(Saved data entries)
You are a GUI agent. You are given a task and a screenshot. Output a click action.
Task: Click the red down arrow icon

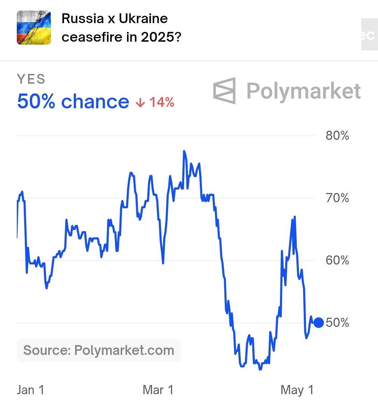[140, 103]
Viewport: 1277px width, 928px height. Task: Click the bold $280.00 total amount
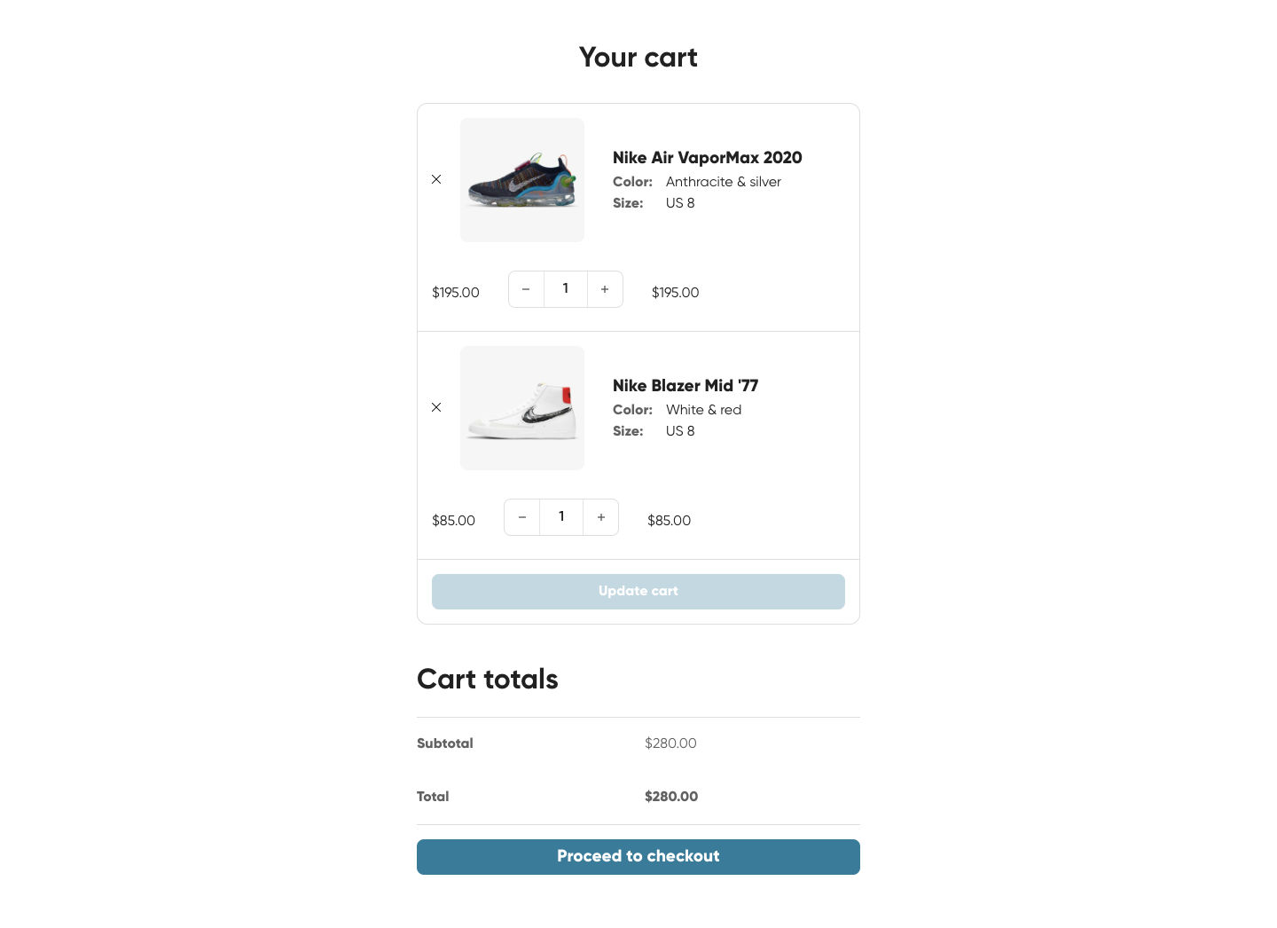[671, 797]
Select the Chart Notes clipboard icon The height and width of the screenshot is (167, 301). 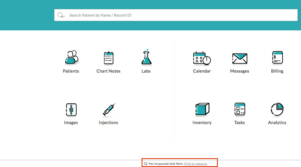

▶ [EXERCISE]: In the answer, the data should reappear exactly, with no pictures.

▶ [ANSWER AREA]:
You are a GUI agent. You are given a task and a screenshot. Output a click action.
Task: Click the red down arrow icon

[140, 103]
Viewport: 1277px width, 928px height. Task: Click the bold $280.00 total amount
[671, 797]
Select the Chart Notes clipboard icon The height and width of the screenshot is (167, 301). 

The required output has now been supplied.